* WORK INSTRUCTION *
Only the lines from the start of the data below through the line that contains "网上股票平台实时行情分析 (994, 2146)" are to be copied, exactly and without pictures.

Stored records
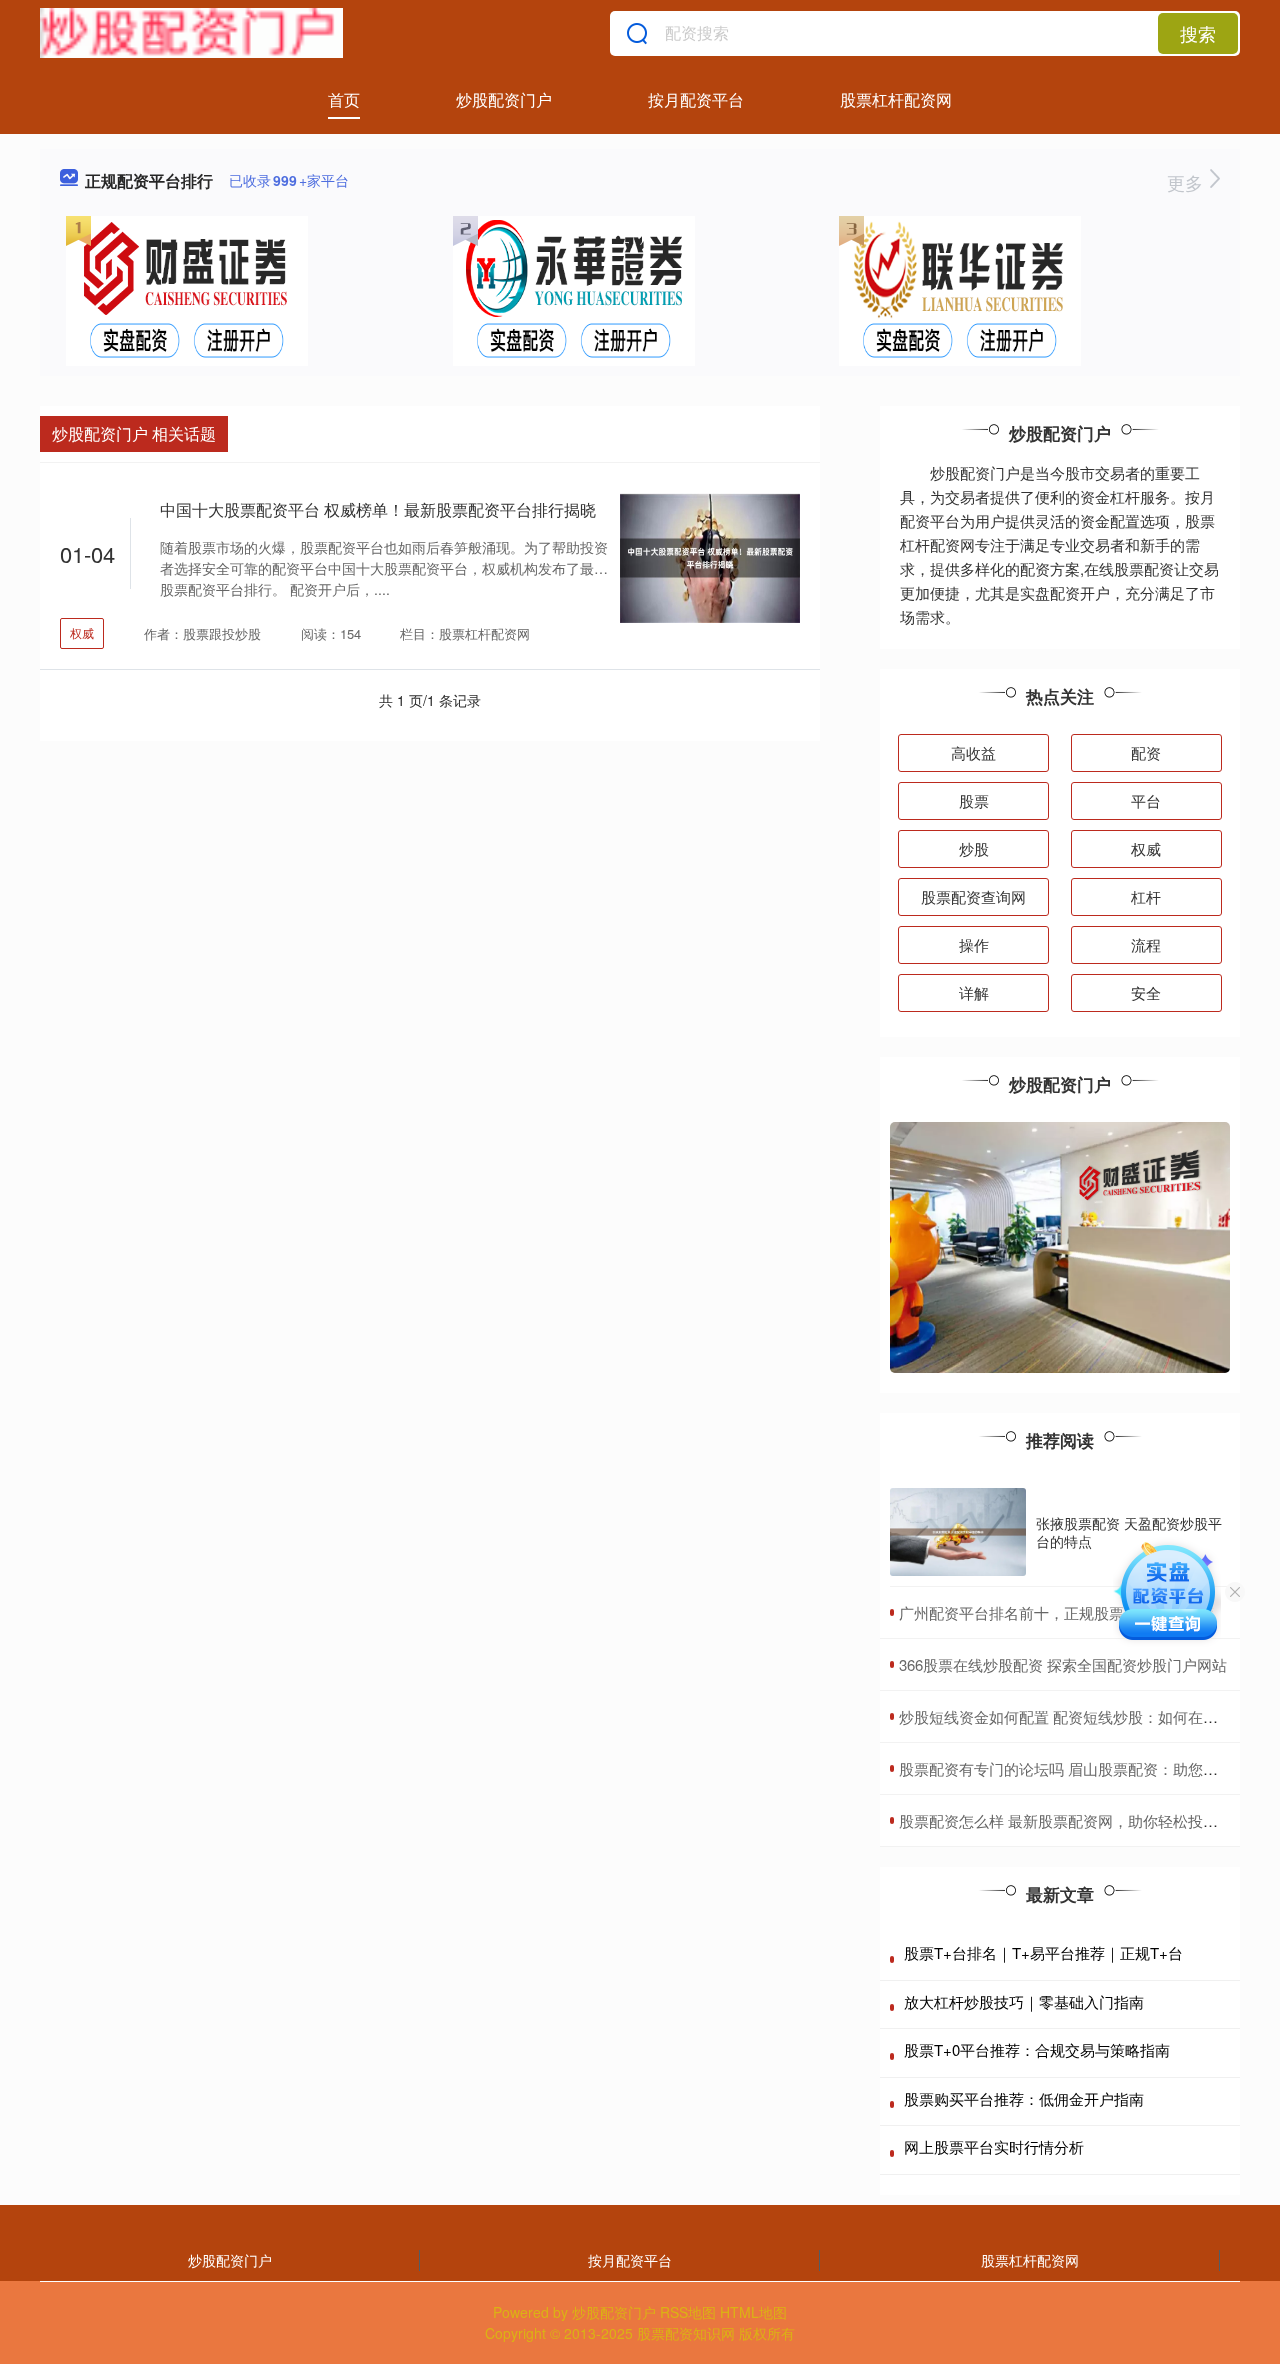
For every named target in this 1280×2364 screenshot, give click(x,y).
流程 (1146, 944)
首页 (344, 99)
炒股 (974, 848)
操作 (974, 944)
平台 (1146, 800)
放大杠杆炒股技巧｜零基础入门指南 (1024, 2001)
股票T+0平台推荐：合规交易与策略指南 (1037, 2049)
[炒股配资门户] (191, 33)
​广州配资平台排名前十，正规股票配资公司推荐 (1056, 1612)
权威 (82, 632)
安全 (1146, 992)
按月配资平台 (696, 99)
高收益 (973, 752)
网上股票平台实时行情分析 (994, 2146)
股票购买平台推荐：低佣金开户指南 (1024, 2098)
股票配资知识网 (686, 2333)
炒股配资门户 (504, 99)
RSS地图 (688, 2312)
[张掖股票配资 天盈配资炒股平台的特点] (958, 1532)
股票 (974, 800)
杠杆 (1146, 896)
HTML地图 (753, 2312)
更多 (1187, 182)
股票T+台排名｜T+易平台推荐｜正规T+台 (1043, 1952)
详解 (974, 992)
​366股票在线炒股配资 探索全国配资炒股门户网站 (1063, 1664)
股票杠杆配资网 (896, 99)
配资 (1146, 752)
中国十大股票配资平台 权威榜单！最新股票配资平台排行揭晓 (378, 509)
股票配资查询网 (973, 896)
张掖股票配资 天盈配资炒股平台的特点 (1129, 1532)
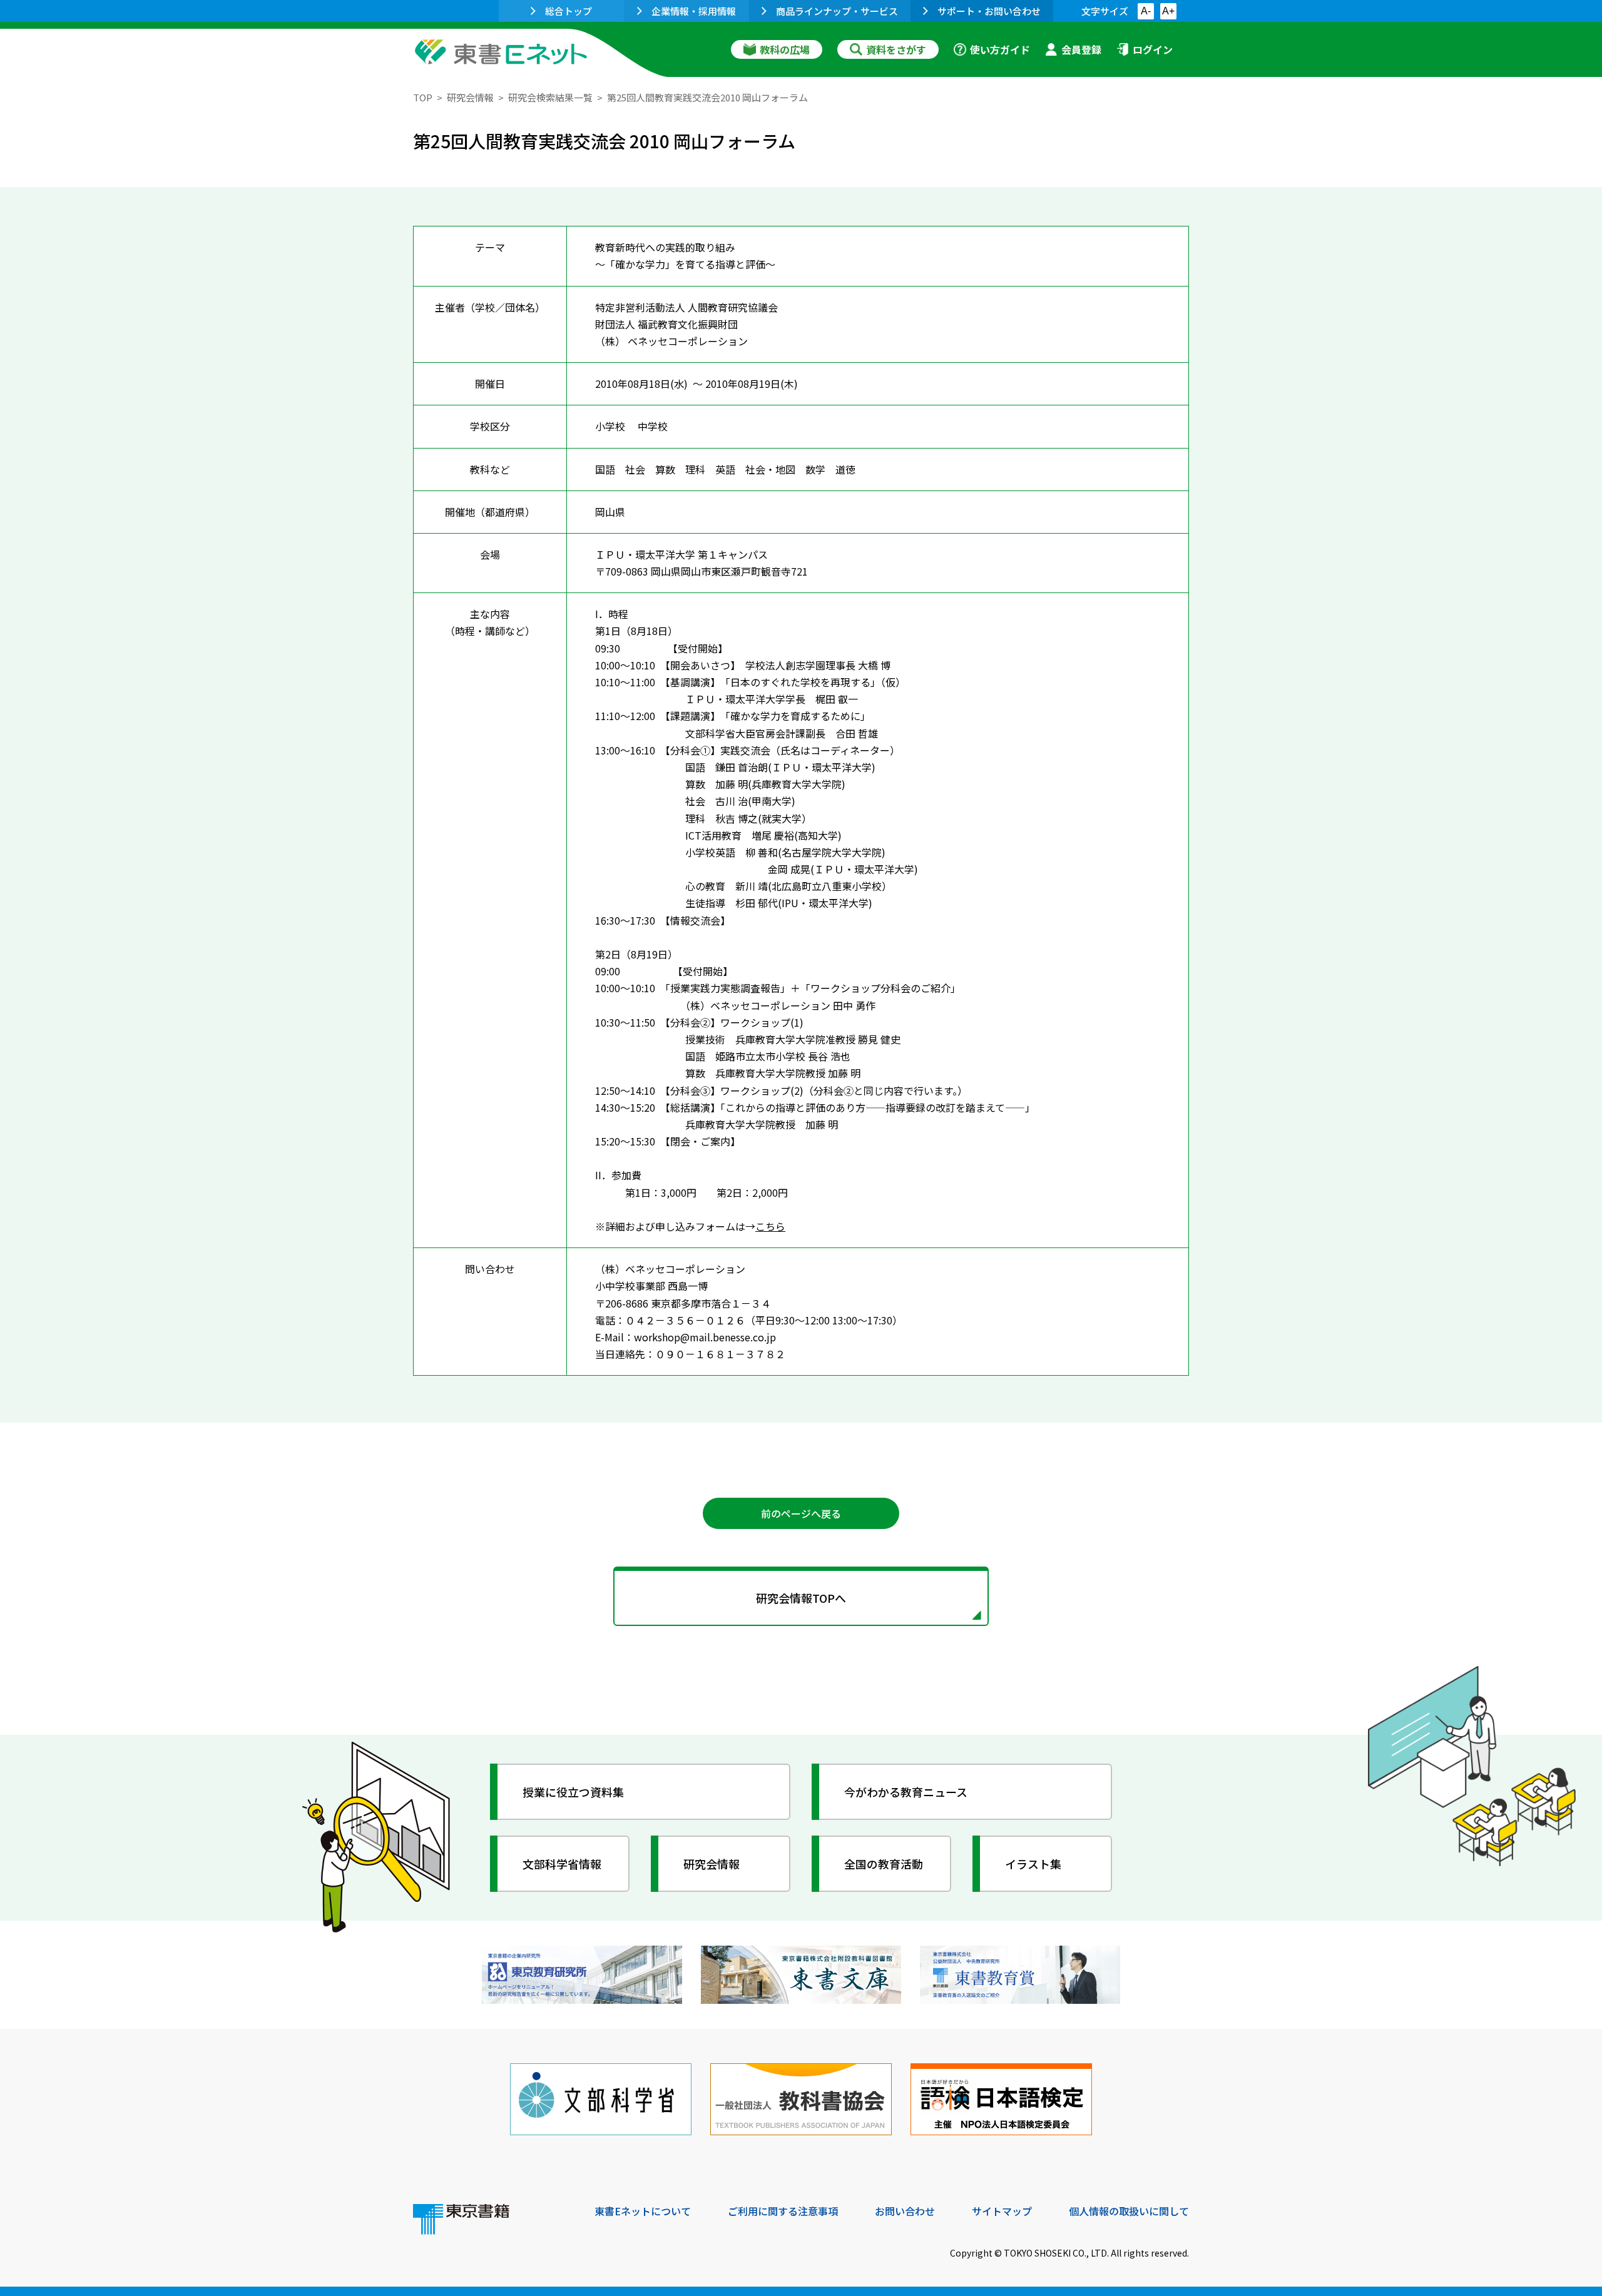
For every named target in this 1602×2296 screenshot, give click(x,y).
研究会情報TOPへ (801, 1598)
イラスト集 (1033, 1864)
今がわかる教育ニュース (905, 1792)
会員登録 (1081, 49)
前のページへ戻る (801, 1513)
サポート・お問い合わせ (989, 11)
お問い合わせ (905, 2210)
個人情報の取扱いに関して (1129, 2210)
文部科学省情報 (562, 1864)
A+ (1168, 11)
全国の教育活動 (883, 1864)
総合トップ (568, 11)
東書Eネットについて (642, 2210)
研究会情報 (470, 97)
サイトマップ (1002, 2210)
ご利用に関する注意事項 (783, 2210)
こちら (770, 1226)
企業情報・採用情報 (693, 11)
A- (1146, 11)
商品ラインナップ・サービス (837, 11)
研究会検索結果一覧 (550, 97)
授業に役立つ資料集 (573, 1792)
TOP (422, 97)
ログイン (1153, 49)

* WRITTEN ANSWER *
For every named target in this 1280×2364 screenshot, give click(x,y).
流程 (1146, 944)
首页 (344, 99)
炒股 (974, 848)
操作 (974, 944)
平台 (1146, 800)
放大杠杆炒股技巧｜零基础入门指南 (1024, 2001)
股票T+0平台推荐：合规交易与策略指南 (1037, 2049)
[炒股配资门户] (191, 33)
​广州配资平台排名前十，正规股票配资公司推荐 (1056, 1612)
权威 (82, 632)
安全 (1146, 992)
按月配资平台 (696, 99)
高收益 (973, 752)
网上股票平台实时行情分析 (994, 2146)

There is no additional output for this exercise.